### Problem set
• A. In the Unit 7 text, rewrite the part that opens with the words "Statistical methods allow" and closes with "with the results?", swapping "normalized" for "standardized".
• B. Answer these questions from the Unit 7 text:
(i) For the stem cells of which cancer does UNIT 7 aim to recover new markers and sites of vulnerability?
(ii) What does deciding how much of a measured effect counts as significant mainly depend on?
(iii) About how many genes are silenced in the genome wide siRNA screen?

### Text shown
* * * * *

Unit 7: Transcriptomics & Bioinformatics

Background

New technologies and high-tech equipment have become available in recent years to collect various data about mutations, gene activities, and gene functions. miRNAs added another level to complexity to these regulatory networks. Independent evaluation of each of such complex datasets provided already valuable insights into the origins and mechanisms of cancer in general and cancer stem cells in specific. However, superimposed biological relations are often not immediately visible from the isolated data sets, creating a risk of missing important starting points for therapeutical intervention.


Goal

UNIT 7 employs transcriptomics approaches, e.g. by mRNA and miRNA expression profiling as well as by next generation-sequencing, in order to recover new markers and sites of vulnerability for breast cancer stem cells. Further, UNIT 7 intends to connect interdisciplinary data-sets from genomics, proteomics, transcriptomics and systematic functional screens, using bioinformatic methods. This approach allows for an encompassing statistical evaluation, which will help to create novel insights into the complex biology of cancer stem cells and relations in cancer development.


The origin of our data

Functional, genomics, and proteomics data are at the heart of the bioinformatics platform. Functional and proteomics date are generated in @@@UNIT 5 and UNIT 8, respectively. Furthermore, we include genomics and transcriptomics data generated in UNIT 7 itself from clinical samples in the Human Micoarray Center at Odense University Hospital, and from relevant in vitro models.


Statistical methods allow for Quality Control and help to assess significance

In order to gain a deeper understanding of high-throughput data, it is imperative to apply well understood statistical methods.

First of all, data needs to be normalized, which allows to counteract measurement errors. Positive and negative controls need to be incorporated in the experimental design and later on used in statistical tests to validate the data and to ensure its comparability.

Looking at quantitative instead of qualitative data, one needs to determine how much of a measured effect is to be considered as significant. This depends mainly on the accuracy of the measurement.

 

What happens with the results?

Approximately 20,000 genes are sequentially silenced in a genome wide siRNA screen. The list of putative hits affecting cancer cells needs to be compared to effects on corresponding normal cell lines. Further validation will take cancer specific pathways into account. In this way, a list of candidate genes can be obtained, which is then further tested for their potential use in new strategies in cancer therapy in UNIT 6 (Preclinical Validation). A comparison to profiling data sets from primary clinical samples shall serve to estimate the clinical relevance of a given target pathway for prioritization.

* * * * *

### Stored data

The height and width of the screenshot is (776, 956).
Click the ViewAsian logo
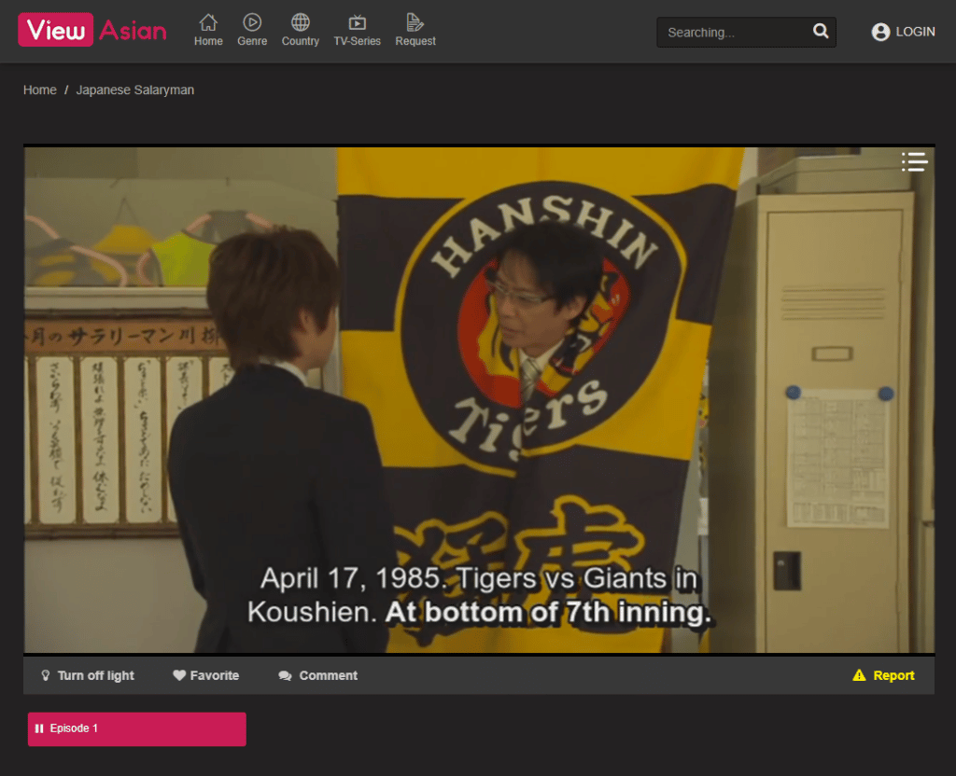[x=92, y=30]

* * * * *

### Solutions in order
• A.
Statistical methods allow for Quality Control and help to assess significance

In order to gain a deeper understanding of high-throughput data, it is imperative to apply well understood statistical methods.

First of all, data needs to be standardized, which allows to counteract measurement errors. Positive and negative controls need to be incorporated in the experimental design and later on used in statistical tests to validate the data and to ensure its comparability.

Looking at quantitative instead of qualitative data, one needs to determine how much of a measured effect is to be considered as significant. This depends mainly on the accuracy of the measurement.

 

What happens with the results?

• B.
(i) Breast cancer.
(ii) The accuracy of the measurement.
(iii) Approximately 20,000.